• [Task to carry out]:
In your answer, copy every entry that follows exactly.

◇ ◇ ◇

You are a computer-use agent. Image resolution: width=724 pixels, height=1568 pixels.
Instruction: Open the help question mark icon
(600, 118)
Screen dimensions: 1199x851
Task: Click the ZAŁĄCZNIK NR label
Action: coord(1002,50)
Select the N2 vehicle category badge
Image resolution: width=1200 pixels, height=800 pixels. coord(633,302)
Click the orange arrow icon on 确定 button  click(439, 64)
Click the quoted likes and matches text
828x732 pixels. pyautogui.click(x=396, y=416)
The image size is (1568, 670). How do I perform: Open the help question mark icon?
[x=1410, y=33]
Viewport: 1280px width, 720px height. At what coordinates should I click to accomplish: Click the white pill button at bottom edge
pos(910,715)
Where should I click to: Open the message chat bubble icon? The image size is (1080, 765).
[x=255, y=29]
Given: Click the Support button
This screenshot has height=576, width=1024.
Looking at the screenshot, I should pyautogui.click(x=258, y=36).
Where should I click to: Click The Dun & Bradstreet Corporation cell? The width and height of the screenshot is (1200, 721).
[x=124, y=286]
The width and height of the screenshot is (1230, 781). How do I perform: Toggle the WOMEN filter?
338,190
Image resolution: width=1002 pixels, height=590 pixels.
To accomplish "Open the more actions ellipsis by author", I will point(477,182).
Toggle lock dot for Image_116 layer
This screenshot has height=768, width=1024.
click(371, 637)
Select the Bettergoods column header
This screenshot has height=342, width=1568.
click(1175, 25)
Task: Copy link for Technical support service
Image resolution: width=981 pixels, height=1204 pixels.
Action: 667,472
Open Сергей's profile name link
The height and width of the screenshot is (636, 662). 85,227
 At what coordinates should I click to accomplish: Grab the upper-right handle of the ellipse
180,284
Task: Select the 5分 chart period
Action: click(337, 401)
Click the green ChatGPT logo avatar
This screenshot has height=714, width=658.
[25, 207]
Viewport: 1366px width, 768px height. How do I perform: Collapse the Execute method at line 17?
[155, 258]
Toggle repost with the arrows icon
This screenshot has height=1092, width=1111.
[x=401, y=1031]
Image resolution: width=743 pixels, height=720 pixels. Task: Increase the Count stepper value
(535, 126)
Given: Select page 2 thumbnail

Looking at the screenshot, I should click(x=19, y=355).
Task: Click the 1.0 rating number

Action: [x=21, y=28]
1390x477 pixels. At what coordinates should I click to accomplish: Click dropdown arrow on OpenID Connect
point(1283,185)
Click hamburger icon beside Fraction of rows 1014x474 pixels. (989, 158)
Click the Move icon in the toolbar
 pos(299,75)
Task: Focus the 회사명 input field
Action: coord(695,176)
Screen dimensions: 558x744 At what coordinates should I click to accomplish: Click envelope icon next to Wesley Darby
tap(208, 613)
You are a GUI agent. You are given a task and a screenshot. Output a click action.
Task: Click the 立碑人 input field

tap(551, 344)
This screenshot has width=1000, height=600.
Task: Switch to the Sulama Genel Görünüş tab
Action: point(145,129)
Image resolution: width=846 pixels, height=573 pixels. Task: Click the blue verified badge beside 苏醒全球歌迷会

◇ ◇ ◇

• [Your response]:
You are a computer-use agent. Image resolution: width=724 pixels, height=1568 pixels.
Instruction: Open the help question mark icon
(600, 118)
Screen dimensions: 1199x851
Task: Click the ZAŁĄCZNIK NR label
Action: coord(1002,50)
Select the N2 vehicle category badge
Image resolution: width=1200 pixels, height=800 pixels. coord(633,302)
Click the orange arrow icon on 确定 button  click(439, 64)
Click the quoted likes and matches text
828x732 pixels. pyautogui.click(x=396, y=416)
The image size is (1568, 670). How do I perform: Open the help question mark icon?
[x=1410, y=33]
Viewport: 1280px width, 720px height. At what coordinates should I click to accomplish: Click the white pill button at bottom edge
pos(910,715)
Where should I click to: Open the message chat bubble icon? The image size is (1080, 765).
[x=255, y=29]
Given: Click the Support button
This screenshot has height=576, width=1024.
Looking at the screenshot, I should pyautogui.click(x=258, y=36).
Where should I click to: Click The Dun & Bradstreet Corporation cell? The width and height of the screenshot is (1200, 721).
[x=124, y=286]
The width and height of the screenshot is (1230, 781). How do I perform: Toggle the WOMEN filter?
338,190
Image resolution: width=1002 pixels, height=590 pixels.
To accomplish "Open the more actions ellipsis by author", I will point(477,182).
Toggle lock dot for Image_116 layer
This screenshot has height=768, width=1024.
click(371, 637)
Select the Bettergoods column header
This screenshot has height=342, width=1568.
click(1175, 25)
Task: Copy link for Technical support service
Image resolution: width=981 pixels, height=1204 pixels.
Action: 667,472
Open Сергей's profile name link
The height and width of the screenshot is (636, 662). 85,227
 At what coordinates should I click to accomplish: Grab the upper-right handle of the ellipse
180,284
Task: Select the 5分 chart period
Action: click(337, 401)
Click the green ChatGPT logo avatar
This screenshot has height=714, width=658.
[25, 207]
Viewport: 1366px width, 768px height. How do I perform: Collapse the Execute method at line 17?
[155, 258]
Toggle repost with the arrows icon
This screenshot has height=1092, width=1111.
[x=401, y=1031]
Image resolution: width=743 pixels, height=720 pixels. Task: Increase the Count stepper value
(535, 126)
Given: Select page 2 thumbnail

Looking at the screenshot, I should click(x=19, y=355).
Task: Click the 1.0 rating number

Action: [x=21, y=28]
1390x477 pixels. At what coordinates should I click to accomplish: Click dropdown arrow on OpenID Connect
point(1283,185)
Click hamburger icon beside Fraction of rows 1014x474 pixels. (989, 158)
Click the Move icon in the toolbar
 pos(299,75)
Task: Focus the 회사명 input field
Action: coord(695,176)
Screen dimensions: 558x744 At what coordinates should I click to accomplish: Click envelope icon next to Wesley Darby
tap(208, 613)
You are a GUI agent. You are given a task and a screenshot. Output a click action.
Task: Click the 立碑人 input field

tap(551, 344)
This screenshot has width=1000, height=600.
Task: Switch to the Sulama Genel Görünüş tab
Action: point(145,129)
Image resolution: width=846 pixels, height=573 pixels. Task: Click the blue verified badge beside 苏醒全球歌迷会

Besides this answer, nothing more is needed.